__Task goal__. With nothing added and nothing dropped, write out all of the entries below.
====================
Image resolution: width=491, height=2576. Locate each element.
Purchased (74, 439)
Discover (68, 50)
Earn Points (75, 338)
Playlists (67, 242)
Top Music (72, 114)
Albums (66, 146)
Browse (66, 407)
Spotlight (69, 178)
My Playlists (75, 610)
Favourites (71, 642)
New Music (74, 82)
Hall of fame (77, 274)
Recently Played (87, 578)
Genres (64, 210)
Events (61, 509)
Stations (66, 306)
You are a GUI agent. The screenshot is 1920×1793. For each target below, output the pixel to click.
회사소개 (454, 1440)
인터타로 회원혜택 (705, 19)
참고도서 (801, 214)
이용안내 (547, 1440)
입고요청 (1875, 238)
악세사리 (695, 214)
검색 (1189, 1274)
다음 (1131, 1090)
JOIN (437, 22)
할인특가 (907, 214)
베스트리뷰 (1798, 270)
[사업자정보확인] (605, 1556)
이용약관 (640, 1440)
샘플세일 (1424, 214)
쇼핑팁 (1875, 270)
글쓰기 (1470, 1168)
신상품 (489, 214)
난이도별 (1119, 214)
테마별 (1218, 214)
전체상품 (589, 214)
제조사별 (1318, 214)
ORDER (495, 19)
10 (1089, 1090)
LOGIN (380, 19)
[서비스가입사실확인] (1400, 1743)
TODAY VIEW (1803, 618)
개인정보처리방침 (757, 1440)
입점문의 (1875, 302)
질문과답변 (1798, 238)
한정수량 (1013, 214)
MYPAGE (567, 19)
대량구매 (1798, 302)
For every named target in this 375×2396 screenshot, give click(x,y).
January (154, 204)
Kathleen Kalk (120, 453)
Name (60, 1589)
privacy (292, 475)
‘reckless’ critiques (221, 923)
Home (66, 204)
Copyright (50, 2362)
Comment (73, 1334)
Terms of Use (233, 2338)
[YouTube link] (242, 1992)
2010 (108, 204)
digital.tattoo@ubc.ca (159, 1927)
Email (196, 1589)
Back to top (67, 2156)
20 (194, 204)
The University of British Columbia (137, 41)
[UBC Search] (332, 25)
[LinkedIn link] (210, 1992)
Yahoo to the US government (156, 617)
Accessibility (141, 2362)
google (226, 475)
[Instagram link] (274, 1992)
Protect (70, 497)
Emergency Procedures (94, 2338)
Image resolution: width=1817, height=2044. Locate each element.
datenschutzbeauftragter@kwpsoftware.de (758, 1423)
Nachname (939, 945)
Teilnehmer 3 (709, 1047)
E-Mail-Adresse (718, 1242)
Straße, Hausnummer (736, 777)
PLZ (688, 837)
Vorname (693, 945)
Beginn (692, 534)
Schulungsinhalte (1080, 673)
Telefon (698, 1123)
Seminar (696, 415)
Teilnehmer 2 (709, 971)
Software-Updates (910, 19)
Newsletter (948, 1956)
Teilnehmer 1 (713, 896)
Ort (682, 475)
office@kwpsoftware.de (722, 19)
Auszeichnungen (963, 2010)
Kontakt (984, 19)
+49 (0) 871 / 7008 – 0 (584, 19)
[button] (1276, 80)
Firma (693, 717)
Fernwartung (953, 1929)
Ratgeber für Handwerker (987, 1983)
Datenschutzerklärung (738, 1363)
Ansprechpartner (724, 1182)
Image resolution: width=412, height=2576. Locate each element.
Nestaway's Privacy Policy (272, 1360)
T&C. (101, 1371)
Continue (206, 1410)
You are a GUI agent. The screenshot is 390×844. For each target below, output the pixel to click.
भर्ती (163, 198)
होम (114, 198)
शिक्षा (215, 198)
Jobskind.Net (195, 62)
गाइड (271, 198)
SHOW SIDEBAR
====================
__Solution__.
Image resolution: width=491, height=2576. Locate each element.
Purchased (74, 439)
Discover (68, 50)
Earn Points (75, 338)
Playlists (67, 242)
Top Music (72, 114)
Albums (66, 146)
Browse (66, 407)
Spotlight (69, 178)
My Playlists (75, 610)
Favourites (71, 642)
New Music (74, 82)
Hall of fame (77, 274)
Recently Played (87, 578)
Genres (64, 210)
Events (61, 509)
Stations (66, 306)
You are a GUI agent. The screenshot is 1920×1793. For each target below, output the pixel to click.
회사소개 (454, 1440)
인터타로 회원혜택 (705, 19)
참고도서 (801, 214)
이용안내 (547, 1440)
입고요청 (1875, 238)
악세사리 (695, 214)
검색 (1189, 1274)
다음 (1131, 1090)
JOIN (437, 22)
할인특가 (907, 214)
베스트리뷰 (1798, 270)
[사업자정보확인] (605, 1556)
이용약관 (640, 1440)
샘플세일 (1424, 214)
쇼핑팁 (1875, 270)
글쓰기 (1470, 1168)
신상품 (489, 214)
난이도별 (1119, 214)
테마별 (1218, 214)
전체상품 (589, 214)
제조사별 (1318, 214)
ORDER (495, 19)
10 (1089, 1090)
LOGIN (380, 19)
[서비스가입사실확인] (1400, 1743)
TODAY VIEW (1803, 618)
개인정보처리방침 (757, 1440)
입점문의 (1875, 302)
질문과답변 (1798, 238)
한정수량 (1013, 214)
MYPAGE (567, 19)
대량구매 (1798, 302)
For every named target in this 375×2396 screenshot, give click(x,y).
January (154, 204)
Kathleen Kalk (120, 453)
Name (60, 1589)
privacy (292, 475)
‘reckless’ critiques (221, 923)
Home (66, 204)
Copyright (50, 2362)
Comment (73, 1334)
Terms of Use (233, 2338)
[YouTube link] (242, 1992)
2010 (108, 204)
digital.tattoo@ubc.ca (159, 1927)
Email (196, 1589)
Back to top (67, 2156)
20 (194, 204)
The University of British Columbia (137, 41)
[UBC Search] (332, 25)
[LinkedIn link] (210, 1992)
Yahoo to the US government (156, 617)
Accessibility (141, 2362)
google (226, 475)
[Instagram link] (274, 1992)
Protect (70, 497)
Emergency Procedures (94, 2338)
Image resolution: width=1817, height=2044. Locate each element.
datenschutzbeauftragter@kwpsoftware.de (758, 1423)
Nachname (939, 945)
Teilnehmer 3 (709, 1047)
E-Mail-Adresse (718, 1242)
Straße, Hausnummer (736, 777)
PLZ (688, 837)
Vorname (693, 945)
Beginn (692, 534)
Schulungsinhalte (1080, 673)
Telefon (698, 1123)
Seminar (696, 415)
Teilnehmer 2 (709, 971)
Software-Updates (910, 19)
Newsletter (948, 1956)
Teilnehmer 1 (713, 896)
Ort (682, 475)
office@kwpsoftware.de (722, 19)
Auszeichnungen (963, 2010)
Kontakt (984, 19)
+49 (0) 871 / 7008 – 0 (584, 19)
[button] (1276, 80)
Firma (693, 717)
Fernwartung (953, 1929)
Ratgeber für Handwerker (987, 1983)
Datenschutzerklärung (738, 1363)
Ansprechpartner (724, 1182)
Image resolution: width=412, height=2576. Locate each element.
Nestaway's Privacy Policy (272, 1360)
T&C. (101, 1371)
Continue (206, 1410)
You are a GUI agent. The screenshot is 390×844. For each target below, output the pixel to click.
भर्ती (163, 198)
होम (114, 198)
शिक्षा (215, 198)
Jobskind.Net (195, 62)
गाइड (271, 198)
SHOW SIDEBAR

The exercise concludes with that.